
    Look at AOL's purchase of the Huffington Post, was it to expand AOL's balance sheet? Or was it because AOL thought that they could do a better job of running the place? It was about Capitalism and Capitalism's sole purpose is to make money. Why didn't AOL with their deep pockets and expertise build their own web site? Capitalism buys to either make their own or to eliminate from competition its rivals. AOL will maximize the advertising while minimizing the product until it is just another organ of the loyal opposition, the phony left, the phony center, the phony phony. The Huffington Post had been moving towards the imaginary center for quite a while. A baited hook for the Capitalist fisherman, a once and former "Rolling Stone" with hard hitting exposé's [sic] on cool shoes and energy drinks. If Hunter Thompson wasn't dead all ready [sic], it would kill him.

    "And I'm not feeling too well myself."

  • But President Obama showed this week why he deserves his solid first place in the phony campaign, as he attempted to defend his FY2012 budget proposal. Factcheck notes this howler:

    [B]y the middle of this decade our annual spending will match our annual revenues. We will not be adding more to the national debt. So, to use a — sort of an analogy that families are familiar with, we’re not going to be running up the credit card any more.

    … and comments:

    That’s not close to being true, even assuming that the president’s budget is enacted exactly as proposed and all economic assumptions turn out to be accurate. The budget summary (table S-1, page 171) that the White House had released the previous day clearly projects annual deficits declining to a low of $607 billion in 2015, and then rising and remaining above that level for the remainder of the decade.

    Obama later "clarified" by saying that he wasn't counting interest payments on the accumulated debt.

    [L]et me be clear on what I’m saying, because I’m not suggesting that we don’t have to do more. We still have all this accumulated debt. … And there is a lot of interest on that debt. So, in the same way that if you’ve got a credit card and you’ve got a big balance, you may not be adding to principal — you’ve still got all that interest that you’ve got to pay.

    Which is also (at best) misleading, since his projected budget is "adding to principal" every damned year, as far as the eye can see.

    (The FactCheck folks also detail some GOP fibbishness on matters fiscal.)

  • But a certain amount of phoniness is necessary when you're dealing with a phony budget to start. Megan McArdle makes some good points examining two specific issues: (1) the Alternative Minimum Tax (AMT) "fix" (necessary, because Congress just won't repeal this stupid tax provision originally aimed at "the rich", but keeps threatening to hit the merely upper middle class); (2) the "doc fix" (necessary, because otherwise a 13-year-old law mandates drastic cuts in Medicare payments to doctors).

• **INFORMATION SUPPLIED**
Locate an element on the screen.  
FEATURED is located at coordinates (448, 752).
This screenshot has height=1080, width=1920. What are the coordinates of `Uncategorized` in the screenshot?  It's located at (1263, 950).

• **WHAT YOU NEED TO DO**
Please transcribe everything from "Which is also" down to "payments to doctors)." in the passage on AOL and the federal budget.

• **ANSWER TO THIS EXERCISE**
Which is also (at best) misleading, since his projected budget is "adding to principal" every damned year, as far as the eye can see.

    (The FactCheck folks also detail some GOP fibbishness on matters fiscal.)

  • But a certain amount of phoniness is necessary when you're dealing with a phony budget to start. Megan McArdle makes some good points examining two specific issues: (1) the Alternative Minimum Tax (AMT) "fix" (necessary, because Congress just won't repeal this stupid tax provision originally aimed at "the rich", but keeps threatening to hit the merely upper middle class); (2) the "doc fix" (necessary, because otherwise a 13-year-old law mandates drastic cuts in Medicare payments to doctors).